Liberté de réunion pacifique
En juin, les manifestations se sont multipliées contre la répression de la dissidence pacifique, la crise liée au coût de la vie et les modifications de la Constitution1. L’Observatoire pour la protection des défenseurs des droits humains a indiqué qu’au moins 81 manifestant·e·s avaient été arrêtés les 5 et 6 juin. Selon le procureur de la République, 56 d’entre eux ont été libérés le 9 juin. Les autres ont été remis en liberté sous caution le 31 décembre à la faveur d’une mesure de clémence.
La violente répression des manifestations à Lomé s’est intensifiée entre le 26 et le 30 juin. Des victimes et des témoins ont affirmé que les forces de sécurité avaient fait un usage illégal de la force et infligé des mauvais traitements à des manifestant·e·s, des passant·e·s et d’autres personnes vivant à proximité des lieux de manifestation2. Dans une déclaration diffusée le 29 juin, des organisations de la société civile togolaises ont fait état de la mort de sept personnes, dont les corps ont été retrouvés dans des étendues d’eau à Lomé, ainsi que de « coups » et de « l’arrestation arbitraire de passants, de jeunes et de personnes âgées ». Elles ont également signalé que des jeunes, dont des mineur·e·s, avaient été poursuivis par les forces de sécurité et été obligés de « se réfugier dans la lagune ». Aucune information n’a été rendue publique sur l’avancement de l’enquête annoncée par le procureur de la République en juillet à propos de la mort de cinq personnes dont les corps avaient été retrouvés dans des étendues d’eau.

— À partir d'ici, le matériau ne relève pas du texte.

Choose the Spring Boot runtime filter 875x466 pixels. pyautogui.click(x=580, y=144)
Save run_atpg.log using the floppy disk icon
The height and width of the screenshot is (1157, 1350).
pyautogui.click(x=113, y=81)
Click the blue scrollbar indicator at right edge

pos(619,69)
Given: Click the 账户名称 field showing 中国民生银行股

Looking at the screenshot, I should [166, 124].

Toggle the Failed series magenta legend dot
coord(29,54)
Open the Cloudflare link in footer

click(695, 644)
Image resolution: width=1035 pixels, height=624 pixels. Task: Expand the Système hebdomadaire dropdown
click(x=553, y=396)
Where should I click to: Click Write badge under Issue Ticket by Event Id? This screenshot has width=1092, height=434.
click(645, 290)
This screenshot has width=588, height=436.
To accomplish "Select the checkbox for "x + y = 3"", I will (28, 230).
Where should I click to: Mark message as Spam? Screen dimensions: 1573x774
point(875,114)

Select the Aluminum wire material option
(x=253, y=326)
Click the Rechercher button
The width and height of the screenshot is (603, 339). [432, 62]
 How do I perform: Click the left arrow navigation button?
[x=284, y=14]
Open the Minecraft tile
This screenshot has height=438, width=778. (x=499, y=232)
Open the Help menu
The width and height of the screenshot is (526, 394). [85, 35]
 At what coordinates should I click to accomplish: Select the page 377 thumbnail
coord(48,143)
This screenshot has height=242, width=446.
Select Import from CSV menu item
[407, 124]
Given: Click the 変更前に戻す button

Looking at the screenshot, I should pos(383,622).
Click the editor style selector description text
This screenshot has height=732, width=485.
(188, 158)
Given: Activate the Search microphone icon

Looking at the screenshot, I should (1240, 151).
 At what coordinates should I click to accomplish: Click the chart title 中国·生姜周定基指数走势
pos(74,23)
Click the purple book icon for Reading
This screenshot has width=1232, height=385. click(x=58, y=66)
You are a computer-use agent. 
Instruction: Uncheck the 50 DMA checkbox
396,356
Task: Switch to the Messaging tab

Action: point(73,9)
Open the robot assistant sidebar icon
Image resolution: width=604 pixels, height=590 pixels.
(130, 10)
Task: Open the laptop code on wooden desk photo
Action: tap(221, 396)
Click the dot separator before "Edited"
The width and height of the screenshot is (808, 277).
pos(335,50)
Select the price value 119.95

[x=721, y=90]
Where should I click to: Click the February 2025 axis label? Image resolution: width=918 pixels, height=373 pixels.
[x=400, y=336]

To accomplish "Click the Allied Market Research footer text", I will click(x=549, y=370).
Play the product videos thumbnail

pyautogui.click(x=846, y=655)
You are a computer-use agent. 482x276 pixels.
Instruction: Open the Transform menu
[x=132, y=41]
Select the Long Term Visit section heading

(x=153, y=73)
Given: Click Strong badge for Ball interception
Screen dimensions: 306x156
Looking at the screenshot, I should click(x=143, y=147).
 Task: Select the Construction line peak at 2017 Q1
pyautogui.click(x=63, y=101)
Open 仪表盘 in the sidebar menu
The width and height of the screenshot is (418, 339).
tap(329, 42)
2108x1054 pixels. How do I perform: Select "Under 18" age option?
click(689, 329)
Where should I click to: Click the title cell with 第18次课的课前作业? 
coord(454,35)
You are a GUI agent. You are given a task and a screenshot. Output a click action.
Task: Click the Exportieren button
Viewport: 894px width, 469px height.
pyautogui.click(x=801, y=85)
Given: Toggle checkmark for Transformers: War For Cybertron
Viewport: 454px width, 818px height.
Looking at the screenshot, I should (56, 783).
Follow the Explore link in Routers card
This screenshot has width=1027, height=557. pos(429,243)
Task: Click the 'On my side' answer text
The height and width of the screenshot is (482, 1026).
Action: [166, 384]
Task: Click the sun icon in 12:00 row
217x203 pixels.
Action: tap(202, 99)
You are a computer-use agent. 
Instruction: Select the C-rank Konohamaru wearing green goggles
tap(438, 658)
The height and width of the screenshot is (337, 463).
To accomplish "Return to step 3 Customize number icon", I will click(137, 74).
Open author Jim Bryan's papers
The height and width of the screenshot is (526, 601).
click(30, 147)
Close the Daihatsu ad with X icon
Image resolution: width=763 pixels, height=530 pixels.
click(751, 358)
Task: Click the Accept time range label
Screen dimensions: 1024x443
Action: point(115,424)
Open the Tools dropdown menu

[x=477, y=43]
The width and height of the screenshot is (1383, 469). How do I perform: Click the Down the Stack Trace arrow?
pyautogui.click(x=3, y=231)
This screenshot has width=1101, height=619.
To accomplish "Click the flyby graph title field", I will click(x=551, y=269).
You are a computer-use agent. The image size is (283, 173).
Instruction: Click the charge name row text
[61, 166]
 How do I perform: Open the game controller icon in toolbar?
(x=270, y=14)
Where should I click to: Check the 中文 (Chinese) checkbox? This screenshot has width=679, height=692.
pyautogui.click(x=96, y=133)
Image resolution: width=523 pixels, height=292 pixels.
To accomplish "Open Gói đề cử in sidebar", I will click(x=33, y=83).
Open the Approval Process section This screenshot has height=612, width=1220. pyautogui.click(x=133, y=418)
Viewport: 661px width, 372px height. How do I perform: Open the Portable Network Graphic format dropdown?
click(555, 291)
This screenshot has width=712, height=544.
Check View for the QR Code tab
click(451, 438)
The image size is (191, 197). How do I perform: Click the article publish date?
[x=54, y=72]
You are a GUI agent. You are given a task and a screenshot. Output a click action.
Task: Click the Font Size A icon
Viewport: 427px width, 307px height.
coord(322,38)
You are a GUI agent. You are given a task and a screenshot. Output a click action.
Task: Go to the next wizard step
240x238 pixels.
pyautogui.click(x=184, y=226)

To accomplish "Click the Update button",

Le 30 août, les autorités ont interdit une manifestation contre la mauvaise gouvernance du pays et les restrictions pesant sur les droits humains organisée par le Mouvement du 6 juin (M66), un collectif d’artistes et de blogueurs et blogueuses de la diaspora. Le même jour, les forces de sécurité ont encerclé les domiciles de plusieurs personnalités de premier plan qui avaient soutenu l’appel à manifester du M66.
Torture et autres mauvais traitements
Quatorze personnes parmi celles arrêtées lors des manifestations des 5 et 6 juin ont affirmé, certificats médicaux à l’appui, avoir subi des actes de torture et d’autres mauvais traitements en détention. À la fin de l’année, les plaintes déposées par les victimes auprès du Tribunal militaire n’avaient donné lieu à aucune enquête.
Droit à un environnement sain
Le président a promulgué en avril une loi visant à mieux réguler les effets du changement climatique causé par les activités humaines. Celle-ci prévoyait notamment des mécanismes pour réduire les émissions de gaz à effet de serre.